• Çıkarılan metin
########################################

3 Berlin’de, Paris’de, Londra’da, Zürih’de, Amsterdam’da oturan bir göçmenin kimliği çok-katlı ve çok-yanlıdır. Türkiye’den bakıldığında bir göçmen işçidir. Türkiye’nin yaşam kalitesi standardına göre orta sınıfa yakın bir yerlerde durur. Avrupa’da bulunduğu ülkenin yaşam kalitesi standardına göre işçi sınıfı içinde ve kimi zaman o ülke işçisinin de altında bir yerlerdedir. Dünya sınıflamasında ise yoksullar, açlar, günde 1 dolarla geçinebilenler kategorilerinin çok uzağındadır.

Kendi işine sahip ve giderek Kapital sınıfının içine girmeye başlayan göçmenler, göçmen işçinin üstünde durur. Bugün için ağırlıkla varlığını göçmenlik sektörüne borçludur. Her türlü Kapital ilişkisi göçmenliğin içinde dün doğmuş bugünse büyümektedir. Bulunduğu ülke ekonomilerinin içine eklemlenir, göçmenlerin küçük burjuvazisini oluşturur.

########################################

• Yapılacak görevler
1. Göçmen kimliğini anlatan metinden "3 Berlin’de, Paris’de, Londra’da, Zürih’de, Amsterdam’da" sözcüklerini içeren ifadeyle açılıp "küçük burjuvazisini oluşturur." ile kapanan bölümü olduğu gibi çıkarın.
2. Göçmen kimliğini anlatan metni iki cümleyle özetleyin.
3. Göçmen kimliğini anlatan metnin son cümlesinden sonra gelecek kısmı yazın.

########################################

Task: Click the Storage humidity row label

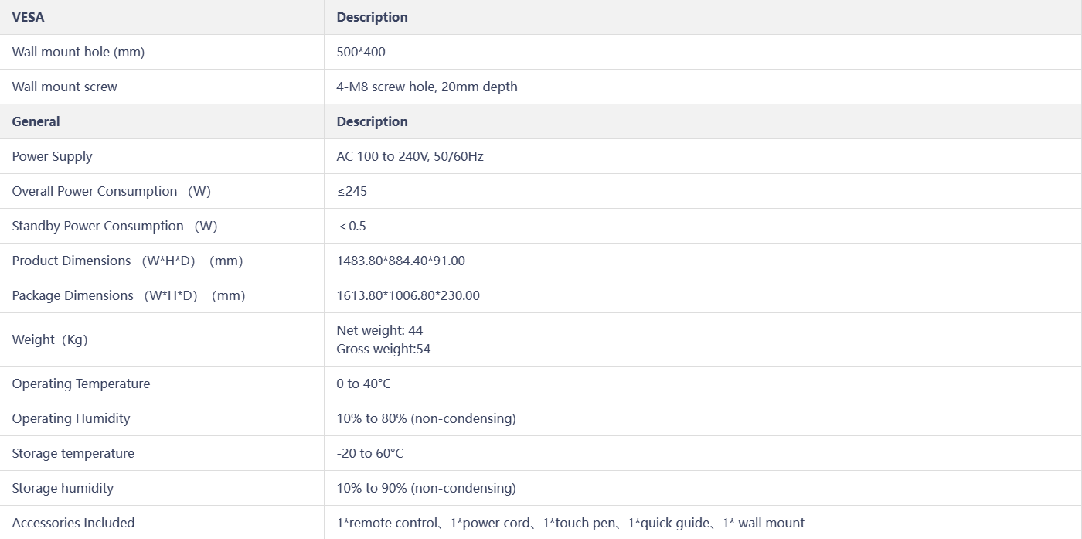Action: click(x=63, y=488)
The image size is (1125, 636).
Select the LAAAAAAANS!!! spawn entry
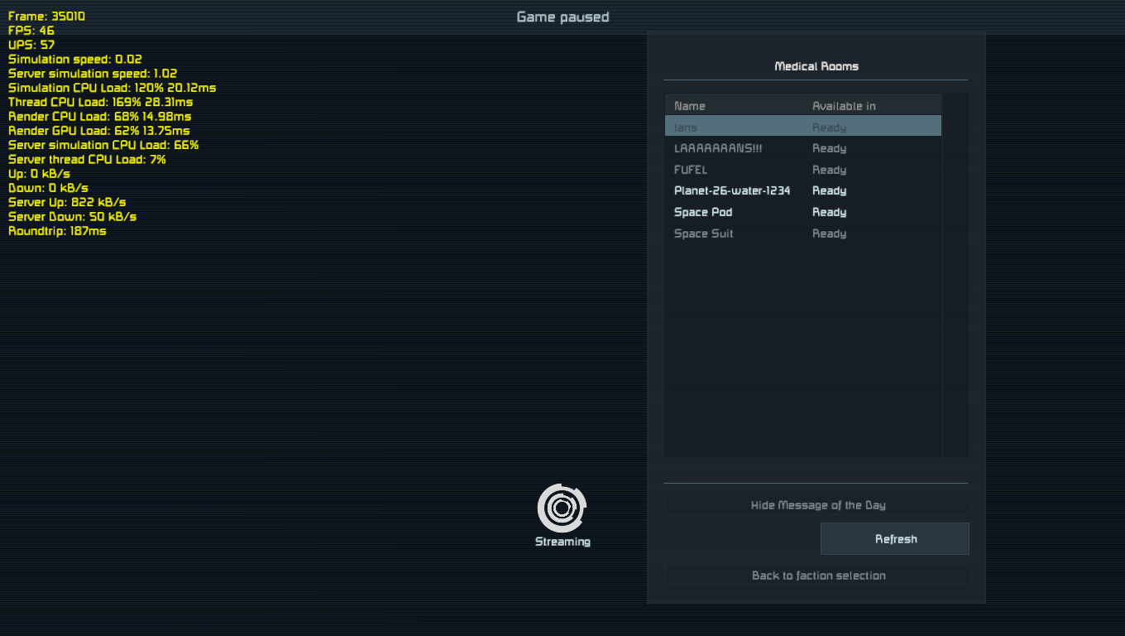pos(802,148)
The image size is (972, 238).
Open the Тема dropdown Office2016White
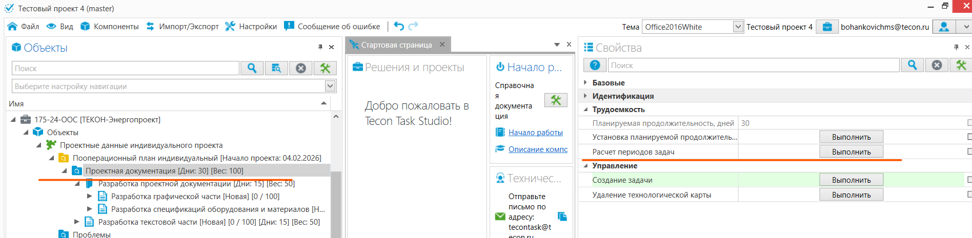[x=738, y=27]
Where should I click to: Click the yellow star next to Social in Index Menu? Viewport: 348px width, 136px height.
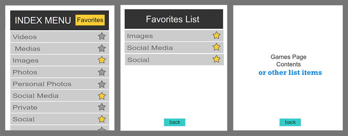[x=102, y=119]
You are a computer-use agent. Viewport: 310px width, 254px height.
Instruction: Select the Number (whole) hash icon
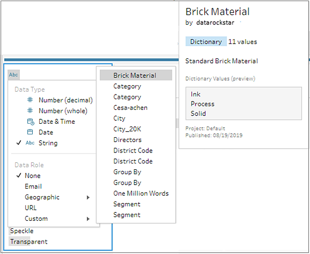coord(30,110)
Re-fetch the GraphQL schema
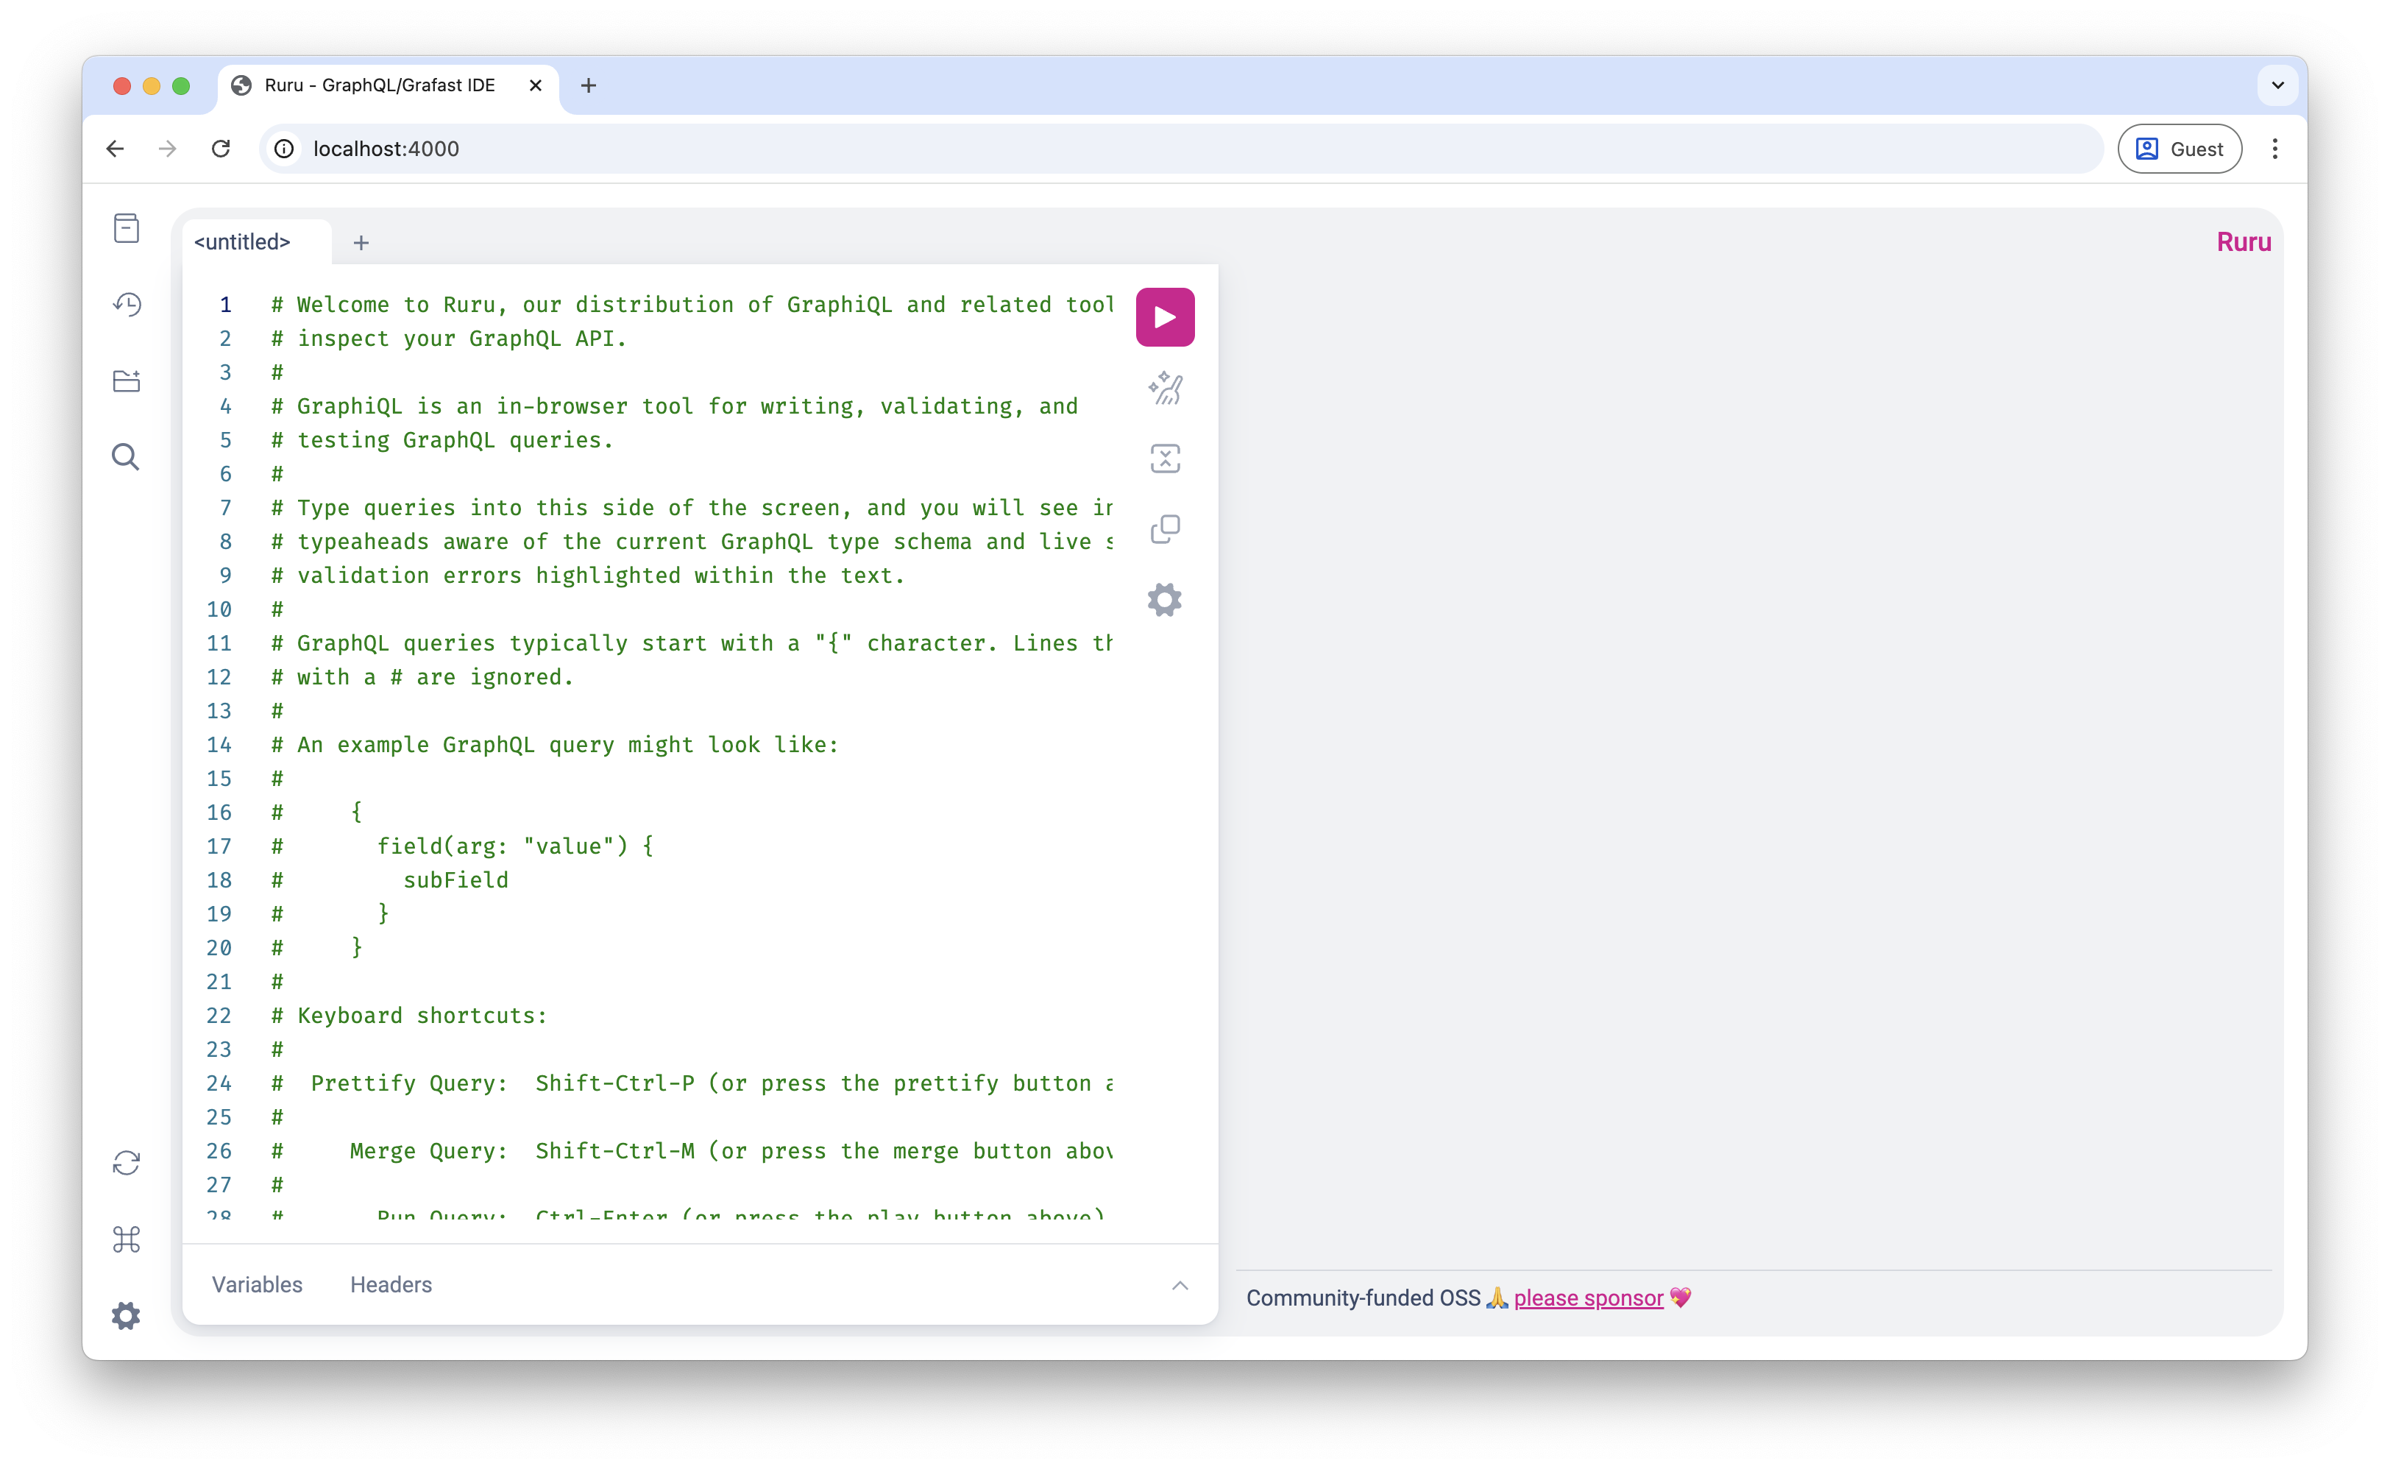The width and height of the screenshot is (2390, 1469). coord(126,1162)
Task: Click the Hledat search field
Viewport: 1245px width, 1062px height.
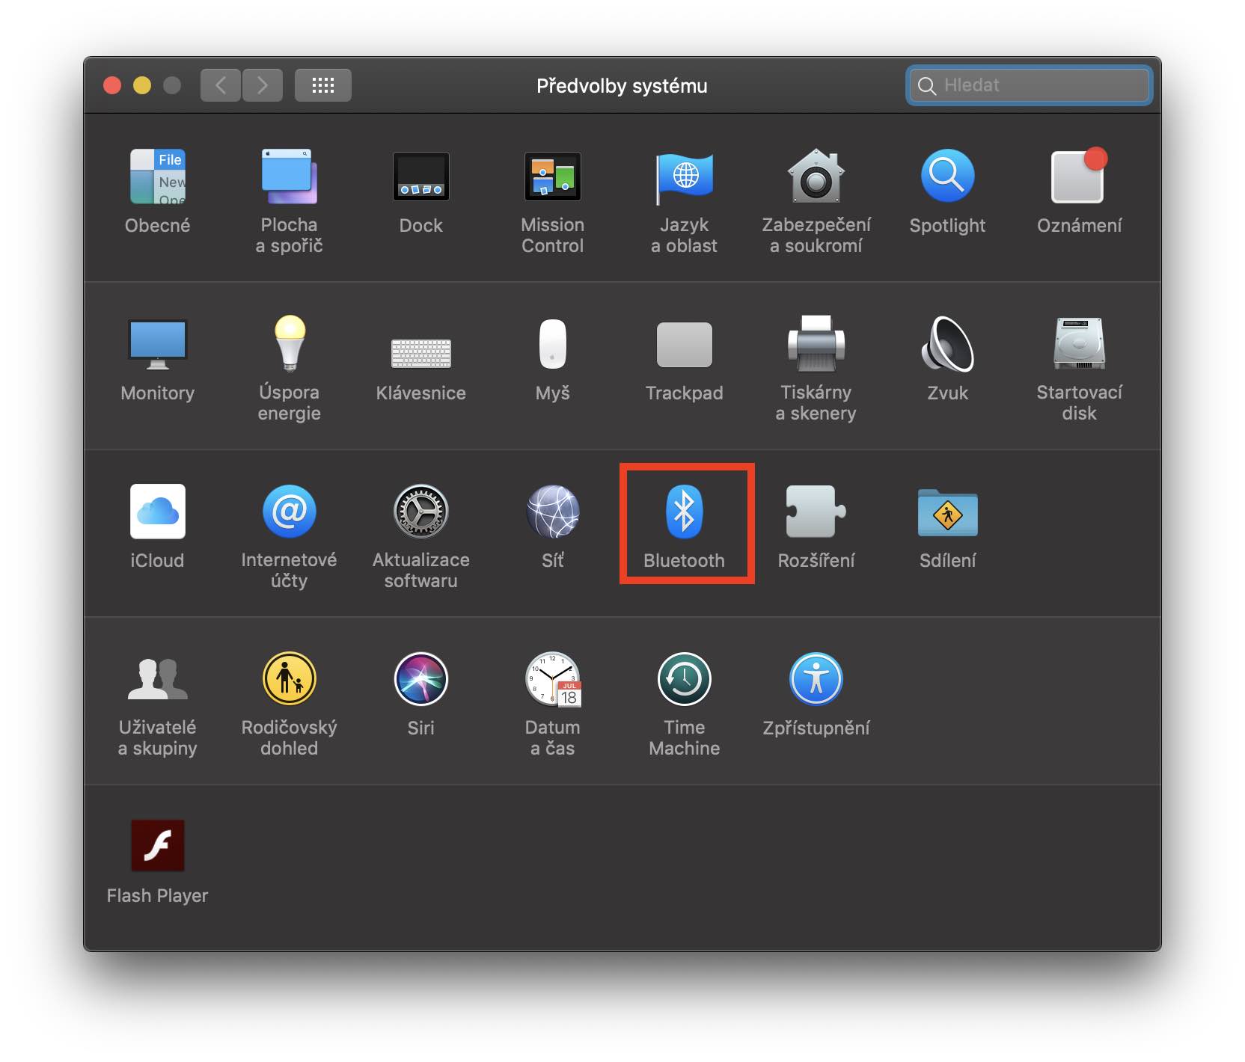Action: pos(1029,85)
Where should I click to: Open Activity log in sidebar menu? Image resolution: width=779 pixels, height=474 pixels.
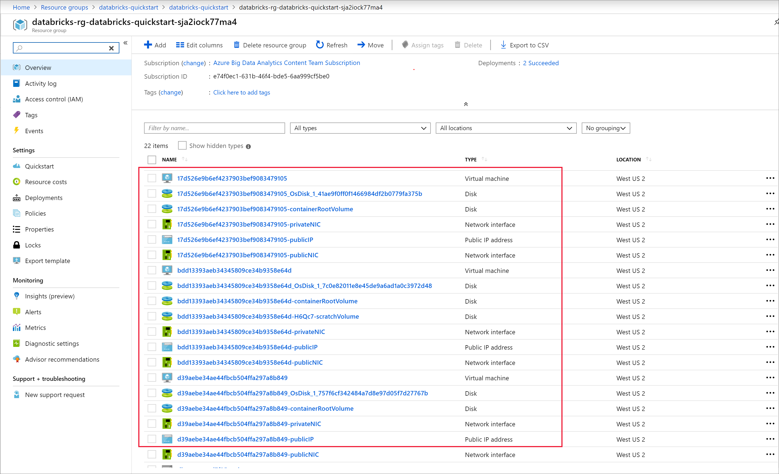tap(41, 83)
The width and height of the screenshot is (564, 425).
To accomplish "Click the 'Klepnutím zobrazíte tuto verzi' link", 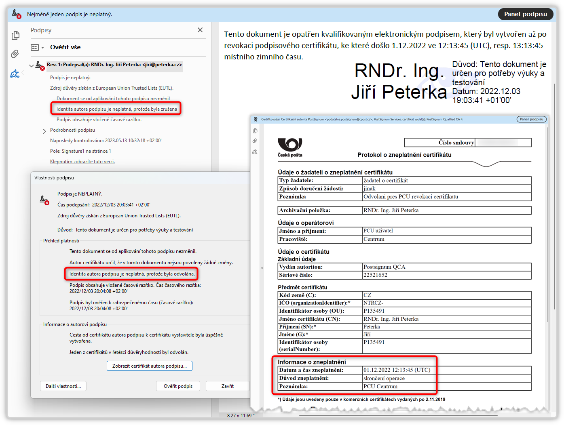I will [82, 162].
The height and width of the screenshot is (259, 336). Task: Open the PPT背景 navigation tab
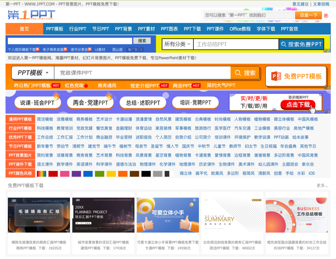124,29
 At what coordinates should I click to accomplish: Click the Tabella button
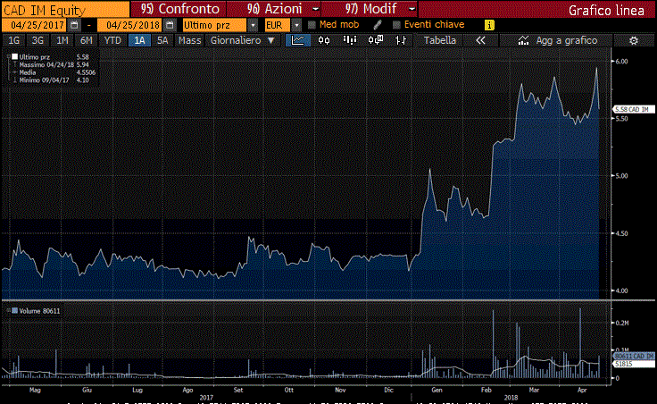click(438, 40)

########################################

• Yanıtlar
1.
3 Berlin’de, Paris’de, Londra’da, Zürih’de, Amsterdam’da oturan bir göçmenin kimliği çok-katlı ve çok-yanlıdır. Türkiye’den bakıldığında bir göçmen işçidir. Türkiye’nin yaşam kalitesi standardına göre orta sınıfa yakın bir yerlerde durur. Avrupa’da bulunduğu ülkenin yaşam kalitesi standardına göre işçi sınıfı içinde ve kimi zaman o ülke işçisinin de altında bir yerlerdedir. Dünya sınıflamasında ise yoksullar, açlar, günde 1 dolarla geçinebilenler kategorilerinin çok uzağındadır.

Kendi işine sahip ve giderek Kapital sınıfının içine girmeye başlayan göçmenler, göçmen işçinin üstünde durur. Bugün için ağırlıkla varlığını göçmenlik sektörüne borçludur. Her türlü Kapital ilişkisi göçmenliğin içinde dün doğmuş bugünse büyümektedir. Bulunduğu ülke ekonomilerinin içine eklemlenir, göçmenlerin küçük burjuvazisini oluşturur.

2. Avrupa kentlerinde oturan bir göçmen, Türkiye'den bakıldığında orta sınıfa yakın bir göçmen işçidir, bulunduğu ülkede işçi sınıfının içinde yer alır ve dünya ölçeğinde yoksulların çok uzağındadır. Kendi işine sahip olup Kapital sınıfına girmeye başlayan göçmenler ise göçmen işçinin üstünde durur, varlığını ağırlıkla göçmenlik sektörüne borçludur ve göçmenlerin küçük burjuvazisini oluşturur.

3.
Fabrikada kısa süreli de olsa iş güvenceli çekirdek işçiler arasında yer almayan kadın ve erkek göçmen işçiler Avrupa’nın kayıtdışı yeraltı ekonomisini beslerler. Niteliksiz göçmen işçiler, fabrikadan atılmış işsiz göçmenler, Avrupa ülkelerine sığınmacılık başvurusu yapan sığınmacılar sigortasız, sendikasız çalışma koşulları ile göçmenler arasındaki sınıfsal hiyerarşide en altta kalanlardır.

Ulusal açıdan, toprağından sürgün edilip de geldiği bu yeni topraklarda da dünya uluslar hiyerarşisi içindeki yerini koruduğunu görür. Üstelik bu yeni topraklarda bunu geldiği ülkeden çok daha açık görür, her gün bunu yeniden ve yeniden hisseder. Belli bir büyüklüğe erişen nüfusu yüzünden geldiği ülkenin ve şu an yaşadığı ülkenin iktidarlarının çapraz ulusallık basıncı altındadır. Her iki taraftan ulusallığını kaskatı koruması istenir. Her iki taraf ta onun ulus tutuculuğuna sarılmasından hoşnut kalır.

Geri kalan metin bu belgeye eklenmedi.